Cabaret (and Sally Bowles)

It's a brave question setter who asks about the actual work that Cabaret is based on.

Two short novels by Christopher Isherwood – Goodbye to Berlin and Mr. Norris Changes Trains – were published together in 1945, under the title The Berlin Stories. They are both set in Berlin in the early 1930s. Goodbye to Berlin included a short story entitled Sally Bowles, which had first been published in 1937.

The opening page of Goodbye to Berlin includes the line "I am a camera with its shutter open, quite passive, recording, not thinking." In 1951 the play I Am a Camera, written by the English playwright John Van Druten, opened on Broadway. Van Druten made Sally Bowles the central character in his play, which was filmed in 1955 – starring Julie Harris as Sally, and Laurence Harvey as Christopher Isherwood.

Depending on which page you read on Wikipedia, the play I Am a Camera was based either on The Berlin Stories (i.e. on both Goodbye to Berlin and Mr. Norris Changes Trains) or on Goodbye to Berlin alone.
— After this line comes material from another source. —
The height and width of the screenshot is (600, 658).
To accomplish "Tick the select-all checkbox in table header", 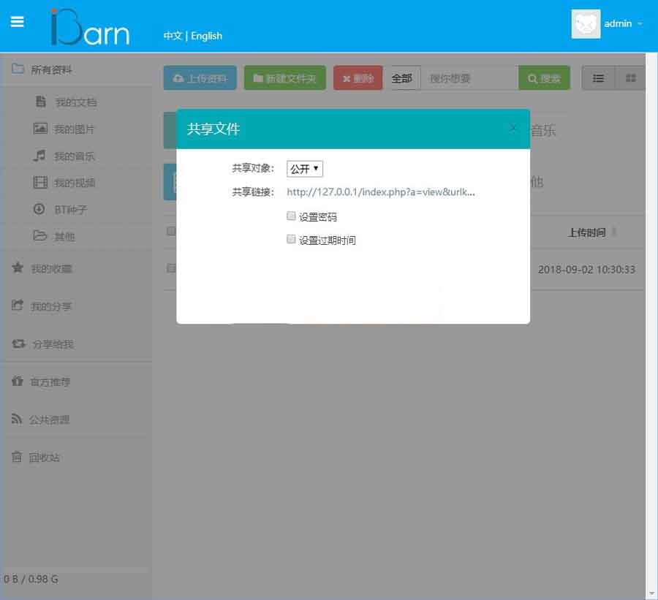I will coord(171,232).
The Kander and Ebb musical Cabaret opened on Broadway in 1966. It was based on both Goodbye to Berlin (the Isherwood novel) and I Am a Camera (the Van Druten play). The 1972 film version of Cabaret is, according to Wikipedia, "loosely based" on the Broadway musical.
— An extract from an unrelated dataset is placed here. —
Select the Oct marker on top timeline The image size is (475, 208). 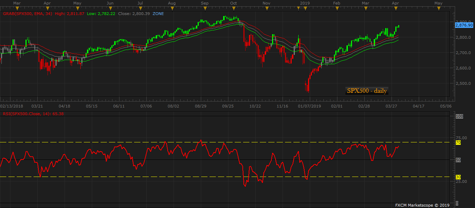click(233, 8)
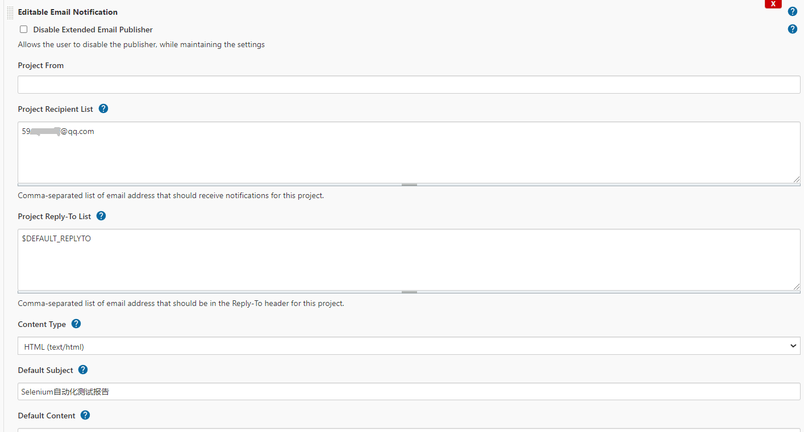Delete the Editable Email Notification section
The width and height of the screenshot is (804, 432).
click(773, 3)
So, to summarise: the film Cabaret (starring Liza Minnelli and Michael York) is loosely based on the Broadway musical of the same title, which was based on the play I Am a Camera by John Van Druten.  I Am a Camera was based on Goodbye to Berlin and/or Mr. Norris Changes Trains (two short novels by Christopher Isherwood, which were published under the title The Berlin Stories). The central character in Cabaret first appeared as the title character of a short story that was first published in 1937, and included in Goodbye to Berlin. According to Wikipedia, Isherwood originally intended to include the story in Mr. Norris Changes Trains.

Including Sally Bowles and the original Broadway musical Cabaret, I make that six different works on which the 1972 film could be said to be at least partly based. They are all by Christopher Isherwood, except I Am a Camera which is by John Van Druten and the musical Cabaret which is by John Kander and Fred Ebb.

The character of Sally Bowles was based on Jean Ross, a real–life British cabaret performer (and staunch Marxist) whom Christopher Isherwood met in Berlin in 1929. Ross came from a privileged background; her father was a wealthy Scottish cotton merchant.

In Isherwood's works, Sally Bowles is the daughter of a Lancashire cotton–mill owner. Julie Harris, who played Sally in both the Broadway and film versions of I Am a Camera (1951 and 1955, respectively) was American; but only in the 1972 film version of Cabaret (when she's played by Liza Minnelli) is the character portrayed as American.